◆ Exercise requirements: Rewrite the records from the very start through the line that has "Action: click(50, 428)", swapping "month label" for "month name" and keeping everything else the same.
>> Start Record list
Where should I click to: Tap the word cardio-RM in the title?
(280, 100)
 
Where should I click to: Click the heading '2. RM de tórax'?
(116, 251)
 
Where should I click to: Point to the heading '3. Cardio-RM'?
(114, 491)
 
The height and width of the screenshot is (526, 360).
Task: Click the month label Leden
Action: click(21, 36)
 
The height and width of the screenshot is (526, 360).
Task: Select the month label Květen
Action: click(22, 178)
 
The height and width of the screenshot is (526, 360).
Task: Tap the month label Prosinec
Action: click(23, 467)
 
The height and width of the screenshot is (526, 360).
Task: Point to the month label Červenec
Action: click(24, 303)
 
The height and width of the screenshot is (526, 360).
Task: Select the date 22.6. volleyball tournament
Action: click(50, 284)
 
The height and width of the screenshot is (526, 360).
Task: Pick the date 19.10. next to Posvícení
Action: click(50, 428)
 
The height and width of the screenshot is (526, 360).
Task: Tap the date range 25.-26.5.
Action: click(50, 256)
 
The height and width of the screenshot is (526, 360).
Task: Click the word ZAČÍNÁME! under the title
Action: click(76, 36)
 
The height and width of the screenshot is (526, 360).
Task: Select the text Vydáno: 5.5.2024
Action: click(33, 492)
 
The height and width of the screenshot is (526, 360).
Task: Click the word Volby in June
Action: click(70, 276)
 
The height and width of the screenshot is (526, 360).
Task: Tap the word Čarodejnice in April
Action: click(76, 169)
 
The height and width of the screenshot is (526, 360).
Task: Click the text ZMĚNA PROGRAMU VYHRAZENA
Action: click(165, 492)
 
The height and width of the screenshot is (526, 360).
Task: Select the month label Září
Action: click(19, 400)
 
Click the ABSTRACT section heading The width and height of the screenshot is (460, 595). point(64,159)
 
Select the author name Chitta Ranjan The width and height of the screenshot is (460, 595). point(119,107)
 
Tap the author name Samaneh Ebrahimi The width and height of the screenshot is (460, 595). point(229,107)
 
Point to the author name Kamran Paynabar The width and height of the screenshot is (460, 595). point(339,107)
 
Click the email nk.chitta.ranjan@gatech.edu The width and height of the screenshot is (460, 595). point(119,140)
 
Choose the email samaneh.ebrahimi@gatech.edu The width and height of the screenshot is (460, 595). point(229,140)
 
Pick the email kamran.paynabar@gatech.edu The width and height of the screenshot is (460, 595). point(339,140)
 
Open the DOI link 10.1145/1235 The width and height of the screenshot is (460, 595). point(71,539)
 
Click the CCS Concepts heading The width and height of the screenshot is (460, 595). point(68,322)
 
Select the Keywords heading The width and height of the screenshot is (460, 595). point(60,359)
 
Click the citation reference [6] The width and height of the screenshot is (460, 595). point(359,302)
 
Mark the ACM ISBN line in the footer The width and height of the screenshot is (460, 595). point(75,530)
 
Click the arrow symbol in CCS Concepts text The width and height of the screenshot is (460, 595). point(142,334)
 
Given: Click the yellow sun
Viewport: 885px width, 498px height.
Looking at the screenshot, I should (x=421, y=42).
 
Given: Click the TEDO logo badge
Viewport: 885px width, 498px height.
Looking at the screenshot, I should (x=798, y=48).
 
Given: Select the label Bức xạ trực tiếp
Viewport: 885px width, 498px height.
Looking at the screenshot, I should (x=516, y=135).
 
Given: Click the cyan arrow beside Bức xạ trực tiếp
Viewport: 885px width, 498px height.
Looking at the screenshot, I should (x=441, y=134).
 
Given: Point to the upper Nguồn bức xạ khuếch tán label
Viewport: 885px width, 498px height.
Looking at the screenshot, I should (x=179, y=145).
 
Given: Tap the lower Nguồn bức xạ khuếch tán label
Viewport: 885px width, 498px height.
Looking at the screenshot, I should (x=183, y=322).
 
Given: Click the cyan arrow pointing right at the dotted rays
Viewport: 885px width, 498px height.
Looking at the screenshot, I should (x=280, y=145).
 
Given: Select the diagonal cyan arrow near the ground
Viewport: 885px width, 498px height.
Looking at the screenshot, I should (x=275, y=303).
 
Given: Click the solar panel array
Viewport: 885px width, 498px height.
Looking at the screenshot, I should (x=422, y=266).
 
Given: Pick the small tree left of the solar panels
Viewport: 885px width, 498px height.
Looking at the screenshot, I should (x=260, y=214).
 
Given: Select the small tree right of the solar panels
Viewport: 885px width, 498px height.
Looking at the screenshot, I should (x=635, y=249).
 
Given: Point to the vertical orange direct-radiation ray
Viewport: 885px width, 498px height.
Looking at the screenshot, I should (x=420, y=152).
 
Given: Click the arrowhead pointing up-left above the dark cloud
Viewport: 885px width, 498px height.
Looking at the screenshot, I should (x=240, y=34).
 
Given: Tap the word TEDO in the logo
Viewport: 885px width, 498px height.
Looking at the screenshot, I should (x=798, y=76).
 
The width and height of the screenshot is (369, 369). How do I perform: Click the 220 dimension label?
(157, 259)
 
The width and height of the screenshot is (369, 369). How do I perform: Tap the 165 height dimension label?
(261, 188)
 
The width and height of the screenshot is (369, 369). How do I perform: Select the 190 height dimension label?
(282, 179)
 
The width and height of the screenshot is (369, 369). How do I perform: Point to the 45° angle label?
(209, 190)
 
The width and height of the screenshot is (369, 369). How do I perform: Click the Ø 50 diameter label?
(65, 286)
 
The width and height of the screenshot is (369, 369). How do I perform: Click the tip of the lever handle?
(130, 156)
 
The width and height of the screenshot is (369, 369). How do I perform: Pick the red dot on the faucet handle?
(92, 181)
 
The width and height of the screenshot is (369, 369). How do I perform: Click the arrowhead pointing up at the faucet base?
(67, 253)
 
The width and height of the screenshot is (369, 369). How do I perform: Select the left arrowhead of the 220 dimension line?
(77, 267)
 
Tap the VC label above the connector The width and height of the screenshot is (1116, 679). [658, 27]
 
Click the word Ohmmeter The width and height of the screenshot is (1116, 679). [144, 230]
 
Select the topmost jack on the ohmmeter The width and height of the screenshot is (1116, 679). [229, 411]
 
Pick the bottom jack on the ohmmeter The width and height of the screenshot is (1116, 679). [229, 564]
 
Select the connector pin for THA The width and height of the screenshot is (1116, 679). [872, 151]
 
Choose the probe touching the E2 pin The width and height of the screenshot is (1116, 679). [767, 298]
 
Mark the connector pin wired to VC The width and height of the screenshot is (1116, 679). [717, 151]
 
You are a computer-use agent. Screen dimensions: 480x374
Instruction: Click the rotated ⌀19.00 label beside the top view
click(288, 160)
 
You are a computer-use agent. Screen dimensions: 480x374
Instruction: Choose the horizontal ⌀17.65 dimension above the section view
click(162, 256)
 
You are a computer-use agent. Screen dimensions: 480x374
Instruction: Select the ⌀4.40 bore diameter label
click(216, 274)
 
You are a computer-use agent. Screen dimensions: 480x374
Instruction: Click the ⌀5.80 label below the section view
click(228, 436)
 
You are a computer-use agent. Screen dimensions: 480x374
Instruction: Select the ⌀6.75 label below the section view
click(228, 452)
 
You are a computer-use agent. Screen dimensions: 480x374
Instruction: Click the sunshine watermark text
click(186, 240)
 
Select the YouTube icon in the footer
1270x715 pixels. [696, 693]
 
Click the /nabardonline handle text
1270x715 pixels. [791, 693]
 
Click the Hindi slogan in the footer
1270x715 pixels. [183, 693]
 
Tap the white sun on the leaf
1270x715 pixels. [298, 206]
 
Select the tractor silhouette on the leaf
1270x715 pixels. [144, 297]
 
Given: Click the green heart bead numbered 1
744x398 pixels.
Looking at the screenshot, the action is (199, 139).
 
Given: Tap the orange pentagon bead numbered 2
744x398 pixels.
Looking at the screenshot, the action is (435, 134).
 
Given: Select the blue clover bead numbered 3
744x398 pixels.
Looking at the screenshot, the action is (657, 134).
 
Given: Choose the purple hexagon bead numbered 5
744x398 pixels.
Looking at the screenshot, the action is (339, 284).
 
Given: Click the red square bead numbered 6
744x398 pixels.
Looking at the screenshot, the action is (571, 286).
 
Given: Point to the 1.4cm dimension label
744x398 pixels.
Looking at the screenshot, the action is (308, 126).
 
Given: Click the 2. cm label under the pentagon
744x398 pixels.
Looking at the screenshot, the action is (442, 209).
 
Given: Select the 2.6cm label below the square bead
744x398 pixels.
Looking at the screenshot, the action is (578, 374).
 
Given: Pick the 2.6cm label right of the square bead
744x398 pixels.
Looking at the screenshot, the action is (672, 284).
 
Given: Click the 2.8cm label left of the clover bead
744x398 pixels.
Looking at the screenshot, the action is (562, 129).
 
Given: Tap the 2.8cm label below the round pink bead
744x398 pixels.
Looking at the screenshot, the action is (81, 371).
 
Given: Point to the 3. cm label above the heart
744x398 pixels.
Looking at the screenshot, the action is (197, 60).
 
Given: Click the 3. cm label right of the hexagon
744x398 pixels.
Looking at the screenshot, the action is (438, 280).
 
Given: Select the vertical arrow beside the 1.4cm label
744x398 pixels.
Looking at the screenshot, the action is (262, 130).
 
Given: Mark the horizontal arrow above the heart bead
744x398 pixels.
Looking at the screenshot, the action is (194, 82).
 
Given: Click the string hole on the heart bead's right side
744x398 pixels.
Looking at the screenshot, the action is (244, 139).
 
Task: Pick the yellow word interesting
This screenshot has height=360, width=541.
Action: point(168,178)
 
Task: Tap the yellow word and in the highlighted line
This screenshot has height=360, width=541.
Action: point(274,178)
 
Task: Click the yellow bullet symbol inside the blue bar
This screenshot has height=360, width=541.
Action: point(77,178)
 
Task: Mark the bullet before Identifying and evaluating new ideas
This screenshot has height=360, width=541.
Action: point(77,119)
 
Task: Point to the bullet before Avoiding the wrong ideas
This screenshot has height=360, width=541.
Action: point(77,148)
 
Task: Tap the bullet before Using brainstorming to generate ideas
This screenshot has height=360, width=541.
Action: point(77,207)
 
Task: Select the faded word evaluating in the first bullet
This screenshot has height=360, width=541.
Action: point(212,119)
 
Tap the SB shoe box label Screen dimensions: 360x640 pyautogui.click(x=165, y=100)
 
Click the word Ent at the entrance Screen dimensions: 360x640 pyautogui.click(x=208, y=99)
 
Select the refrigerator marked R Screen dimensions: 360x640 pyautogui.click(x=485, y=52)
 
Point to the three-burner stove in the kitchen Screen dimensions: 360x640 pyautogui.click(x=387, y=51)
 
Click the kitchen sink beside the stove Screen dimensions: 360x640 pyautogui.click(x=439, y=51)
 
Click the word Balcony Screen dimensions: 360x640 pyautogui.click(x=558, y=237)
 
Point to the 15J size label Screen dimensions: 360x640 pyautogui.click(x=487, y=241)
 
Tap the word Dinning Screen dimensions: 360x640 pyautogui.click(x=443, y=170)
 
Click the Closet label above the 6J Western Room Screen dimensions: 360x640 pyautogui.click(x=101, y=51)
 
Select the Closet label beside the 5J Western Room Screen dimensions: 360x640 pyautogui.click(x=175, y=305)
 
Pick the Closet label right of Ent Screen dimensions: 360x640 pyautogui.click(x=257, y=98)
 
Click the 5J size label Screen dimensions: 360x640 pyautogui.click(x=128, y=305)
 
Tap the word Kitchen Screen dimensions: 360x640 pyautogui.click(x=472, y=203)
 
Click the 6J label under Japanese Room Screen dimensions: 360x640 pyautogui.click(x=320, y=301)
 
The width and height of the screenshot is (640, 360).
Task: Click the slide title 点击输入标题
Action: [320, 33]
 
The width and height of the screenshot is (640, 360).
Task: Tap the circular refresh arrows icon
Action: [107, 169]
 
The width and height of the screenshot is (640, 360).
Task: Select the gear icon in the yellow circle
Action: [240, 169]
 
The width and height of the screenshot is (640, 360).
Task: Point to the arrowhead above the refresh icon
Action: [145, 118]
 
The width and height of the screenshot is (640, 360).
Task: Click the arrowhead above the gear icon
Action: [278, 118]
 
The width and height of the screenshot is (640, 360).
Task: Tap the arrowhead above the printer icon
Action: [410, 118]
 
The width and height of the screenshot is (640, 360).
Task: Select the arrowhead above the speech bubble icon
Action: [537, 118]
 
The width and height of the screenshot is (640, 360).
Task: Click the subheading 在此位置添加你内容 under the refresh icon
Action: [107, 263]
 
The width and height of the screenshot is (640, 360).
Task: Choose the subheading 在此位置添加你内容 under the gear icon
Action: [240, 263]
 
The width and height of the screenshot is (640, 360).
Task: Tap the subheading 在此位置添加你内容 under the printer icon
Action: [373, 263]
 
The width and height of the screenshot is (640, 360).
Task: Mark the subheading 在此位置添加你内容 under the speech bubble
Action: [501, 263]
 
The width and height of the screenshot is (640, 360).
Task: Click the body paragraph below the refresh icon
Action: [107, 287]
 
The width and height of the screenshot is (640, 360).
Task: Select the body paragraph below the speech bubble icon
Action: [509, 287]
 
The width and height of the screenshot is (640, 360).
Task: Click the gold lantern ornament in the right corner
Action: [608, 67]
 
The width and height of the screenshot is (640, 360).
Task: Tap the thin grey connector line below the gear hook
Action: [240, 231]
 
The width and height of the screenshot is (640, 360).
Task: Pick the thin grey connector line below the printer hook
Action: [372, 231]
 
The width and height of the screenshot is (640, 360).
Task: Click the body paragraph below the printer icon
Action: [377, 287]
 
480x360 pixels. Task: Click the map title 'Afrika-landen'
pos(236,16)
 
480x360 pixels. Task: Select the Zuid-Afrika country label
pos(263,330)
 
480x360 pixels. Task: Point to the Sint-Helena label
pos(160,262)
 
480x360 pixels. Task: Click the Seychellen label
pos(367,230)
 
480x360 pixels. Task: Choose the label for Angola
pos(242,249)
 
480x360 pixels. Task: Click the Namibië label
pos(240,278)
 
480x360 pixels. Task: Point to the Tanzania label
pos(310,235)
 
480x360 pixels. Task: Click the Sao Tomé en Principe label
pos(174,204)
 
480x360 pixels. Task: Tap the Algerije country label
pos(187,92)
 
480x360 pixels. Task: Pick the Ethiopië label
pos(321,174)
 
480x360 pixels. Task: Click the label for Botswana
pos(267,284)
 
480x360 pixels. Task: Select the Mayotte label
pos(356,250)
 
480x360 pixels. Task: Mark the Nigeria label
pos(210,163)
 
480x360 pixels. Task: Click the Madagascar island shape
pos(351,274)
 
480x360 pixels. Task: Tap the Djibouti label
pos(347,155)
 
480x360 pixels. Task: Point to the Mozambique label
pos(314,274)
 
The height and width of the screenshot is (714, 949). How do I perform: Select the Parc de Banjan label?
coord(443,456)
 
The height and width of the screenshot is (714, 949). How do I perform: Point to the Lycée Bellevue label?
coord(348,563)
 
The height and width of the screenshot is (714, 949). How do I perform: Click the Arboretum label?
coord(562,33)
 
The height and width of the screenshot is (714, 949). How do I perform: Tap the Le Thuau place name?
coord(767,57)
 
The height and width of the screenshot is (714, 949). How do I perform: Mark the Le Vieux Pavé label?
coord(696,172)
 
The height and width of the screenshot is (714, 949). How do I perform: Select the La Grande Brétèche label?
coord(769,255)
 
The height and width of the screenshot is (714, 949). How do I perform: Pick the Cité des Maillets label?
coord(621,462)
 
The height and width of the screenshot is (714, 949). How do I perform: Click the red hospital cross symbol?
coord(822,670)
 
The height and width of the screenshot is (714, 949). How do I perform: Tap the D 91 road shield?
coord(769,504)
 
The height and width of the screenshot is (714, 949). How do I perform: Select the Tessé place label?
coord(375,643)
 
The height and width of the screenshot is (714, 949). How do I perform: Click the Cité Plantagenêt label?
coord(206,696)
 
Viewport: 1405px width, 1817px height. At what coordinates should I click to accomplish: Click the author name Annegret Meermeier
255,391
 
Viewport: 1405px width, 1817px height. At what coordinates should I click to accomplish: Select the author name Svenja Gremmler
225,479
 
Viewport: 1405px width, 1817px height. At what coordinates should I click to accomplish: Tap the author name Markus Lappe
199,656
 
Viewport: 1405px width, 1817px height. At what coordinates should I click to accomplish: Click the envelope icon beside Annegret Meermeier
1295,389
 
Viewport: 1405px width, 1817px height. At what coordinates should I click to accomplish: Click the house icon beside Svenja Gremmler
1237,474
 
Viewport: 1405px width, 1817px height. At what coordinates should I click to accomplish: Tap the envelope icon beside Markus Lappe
>> End Record list
◆ Reply:
Where should I click to: Tap the word cardio-RM in the title?
(280, 100)
 
Where should I click to: Click the heading '2. RM de tórax'?
(116, 251)
 
Where should I click to: Point to the heading '3. Cardio-RM'?
(114, 491)
 
The height and width of the screenshot is (526, 360).
Task: Click the month name Leden
Action: click(21, 36)
 
The height and width of the screenshot is (526, 360).
Task: Select the month name Květen
Action: click(22, 178)
 
The height and width of the screenshot is (526, 360).
Task: Tap the month name Prosinec
Action: click(23, 467)
 
The height and width of the screenshot is (526, 360).
Task: Point to the month name Červenec
Action: click(24, 303)
 
The height and width of the screenshot is (526, 360).
Task: Select the date 22.6. volleyball tournament
Action: click(50, 284)
 
The height and width of the screenshot is (526, 360).
Task: Pick the date 19.10. next to Posvícení
Action: click(50, 428)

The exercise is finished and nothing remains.